Brownies by ginnerobot/Flickr
Allow me to start with an anecdote about the most stoned/generally fucked up I have ever been in my 32 years of existence. I was in the back of a car on a mini Colorado road trip from my little college town to Copper Mountain—about three hours, entirely through mountains. We'd prepared a full tray of weed brownies from a giant ziplock bag of "shake" and some plants of a friend's that hadn't turned out to be so hot for smoking. Another friend was a full-on Doctor of Weed Chemistry, so the oil we'd come up with—for baking—was as strong as anything most of us had seen, and the resulting brownies tasted about as much like pot as any other ingredient. But they were stll pretty good from a junk food perspective, just very weedy.

TASKS FOR THIS EXERCISE.
A. Transcribe the weed brownie story, starting with "Brownies by ginnerobot/Flickr" and going on through "just very weedy.".
B. In the weed brownie story, how long was the drive from the college town to Copper Mountain?

DATA FOR ANALYSIS.

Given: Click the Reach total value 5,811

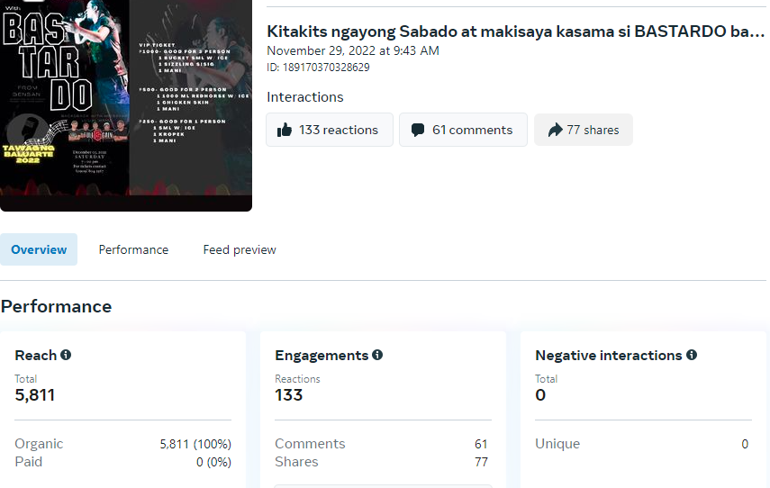Looking at the screenshot, I should (34, 394).
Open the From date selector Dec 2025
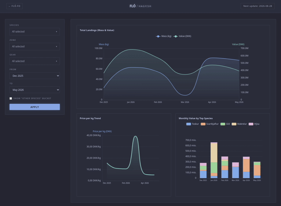 pos(35,76)

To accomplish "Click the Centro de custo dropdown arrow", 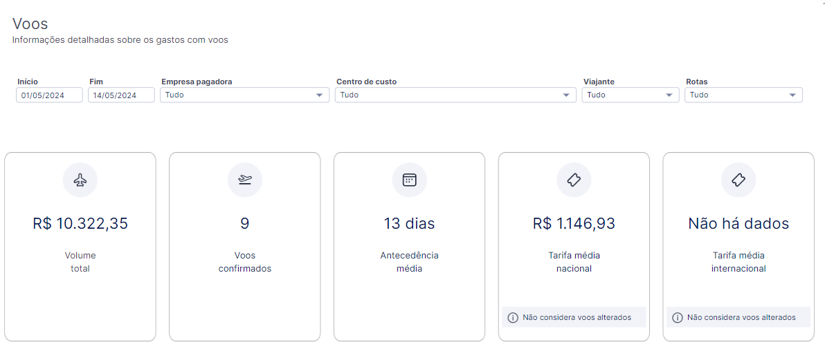I will (566, 95).
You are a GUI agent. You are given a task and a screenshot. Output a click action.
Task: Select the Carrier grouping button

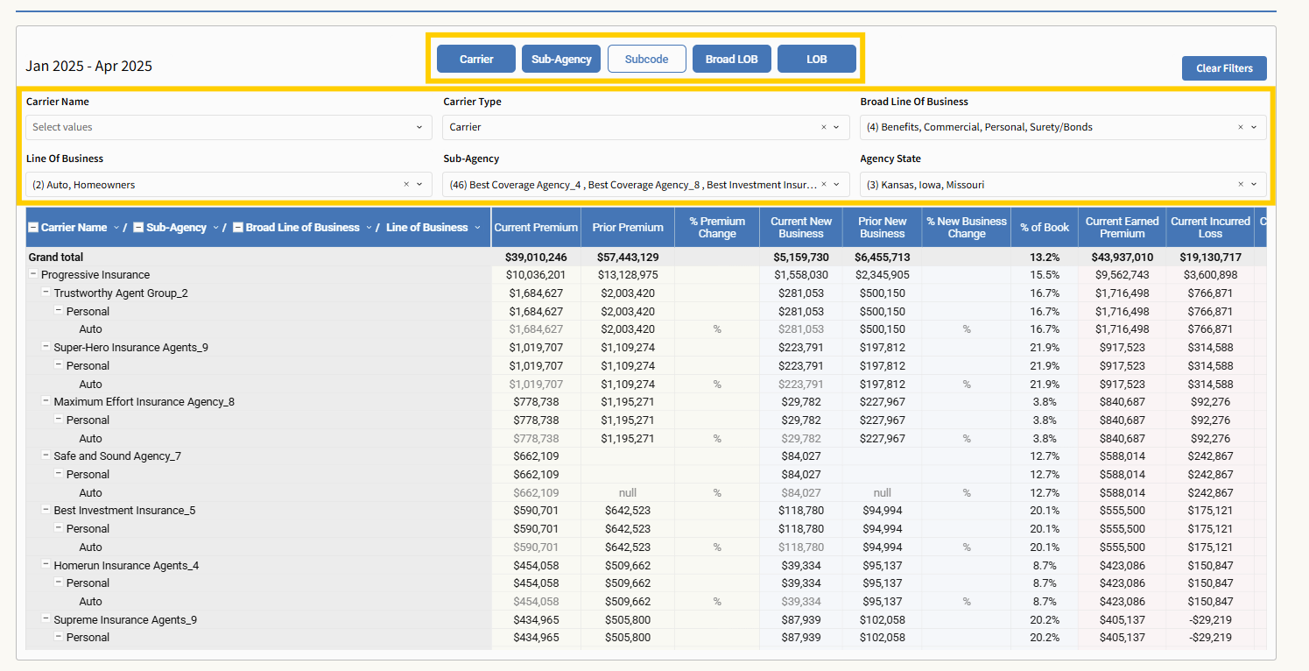476,59
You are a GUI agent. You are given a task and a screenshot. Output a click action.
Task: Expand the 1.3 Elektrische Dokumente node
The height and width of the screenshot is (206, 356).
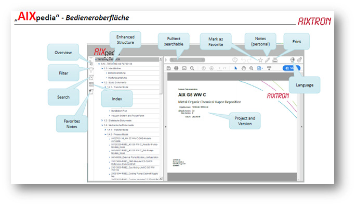click(102, 120)
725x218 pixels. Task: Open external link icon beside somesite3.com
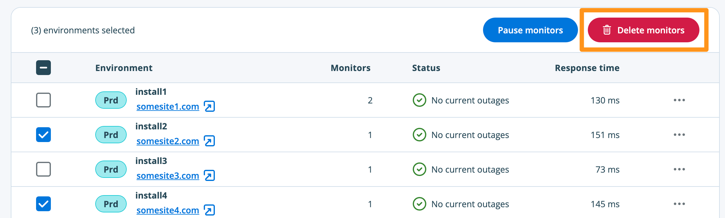pyautogui.click(x=209, y=176)
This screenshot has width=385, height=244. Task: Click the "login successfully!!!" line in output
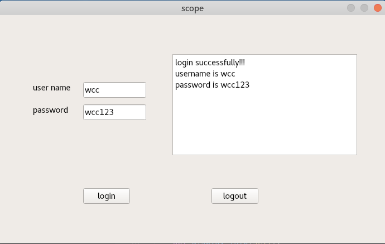(210, 63)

EXERCISE ANSWERS.
A.
Brownies by ginnerobot/Flickr
Allow me to start with an anecdote about the most stoned/generally fucked up I have ever been in my 32 years of existence. I was in the back of a car on a mini Colorado road trip from my little college town to Copper Mountain—about three hours, entirely through mountains. We'd prepared a full tray of weed brownies from a giant ziplock bag of "shake" and some plants of a friend's that hadn't turned out to be so hot for smoking. Another friend was a full-on Doctor of Weed Chemistry, so the oil we'd come up with—for baking—was as strong as anything most of us had seen, and the resulting brownies tasted about as much like pot as any other ingredient. But they were stll pretty good from a junk food perspective, just very weedy.

B. About three hours, entirely through mountains.